EXERCISE PROMPT: Give back the entire forum thread on doing helper work, word for word and in full.

SOURCE DOCUMENT:
****************
# Doing helper work



## Hunter Allred (Jan 28, 2010)

Several times a week after work, and on the weekend... is very exhausting... As I type I'm waiting on my body to loosen up and eyes to finish opening so I can go do the daily grind... Any other helpers in this situation? Does it wear on you? My body is definitely taking a beating. Tips?


----------



## jamie lind (Feb 19, 2009)

Hunter Allred said:


> Tips?


Take your dress off.


----------



## Hunter Allred (Jan 28, 2010)

jamie lind said:


> Take your dress off.


shoulda posted this in the Conflict Free forum eh? lol


----------



## rick smith (Dec 31, 2010)

i've only been catching real dogs for a few years, but i found it just the opposite from what you are saying.

barring a physical injury, i had less aches and pains as i improved basic techniques, since i started out with the mind set i was just cannon fodder

- started going with the flow, got better footwork and stopped trying to manhandle a dog that was often stronger than i was
- also helped to learn how to absorb a takedown when knocked off my feet
- more breaks when it was hot and humid helped a lot too //lol//

no comment on bruises tho 
.... but some people bruise more easily than others


----------



## jamie lind (Feb 19, 2009)

Hunter Allred said:


> shoulda posted this in the Conflict Free forum eh? lol


----------



## Charles Corbitt (Oct 24, 2012)
****************
LISTING:
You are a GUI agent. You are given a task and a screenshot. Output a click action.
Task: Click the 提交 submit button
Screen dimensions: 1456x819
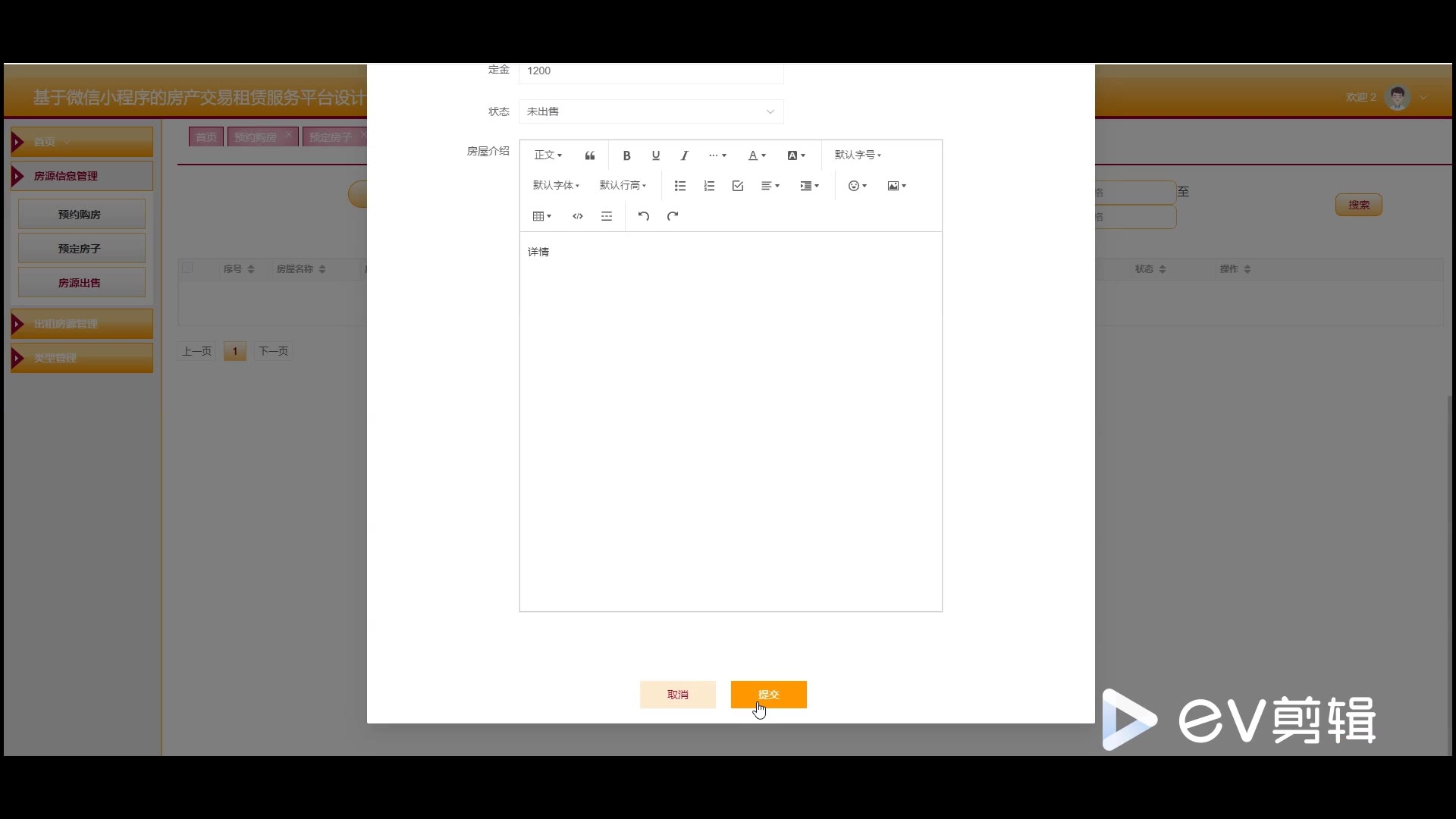768,695
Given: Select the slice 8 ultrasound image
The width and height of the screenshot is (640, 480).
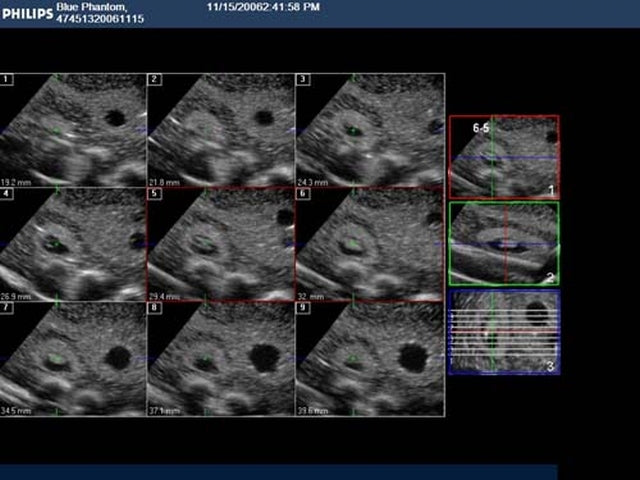Looking at the screenshot, I should point(220,360).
****************
REPLY:
# Doing helper work



## Hunter Allred (Jan 28, 2010)

Several times a week after work, and on the weekend... is very exhausting... As I type I'm waiting on my body to loosen up and eyes to finish opening so I can go do the daily grind... Any other helpers in this situation? Does it wear on you? My body is definitely taking a beating. Tips?


----------



## jamie lind (Feb 19, 2009)

Hunter Allred said:


> Tips?


Take your dress off.


----------



## Hunter Allred (Jan 28, 2010)

jamie lind said:


> Take your dress off.


shoulda posted this in the Conflict Free forum eh? lol


----------



## rick smith (Dec 31, 2010)

i've only been catching real dogs for a few years, but i found it just the opposite from what you are saying.

barring a physical injury, i had less aches and pains as i improved basic techniques, since i started out with the mind set i was just cannon fodder

- started going with the flow, got better footwork and stopped trying to manhandle a dog that was often stronger than i was
- also helped to learn how to absorb a takedown when knocked off my feet
- more breaks when it was hot and humid helped a lot too //lol//

no comment on bruises tho 
.... but some people bruise more easily than others


----------



## jamie lind (Feb 19, 2009)

Hunter Allred said:


> shoulda posted this in the Conflict Free forum eh? lol


----------



## Charles Corbitt (Oct 24, 2012)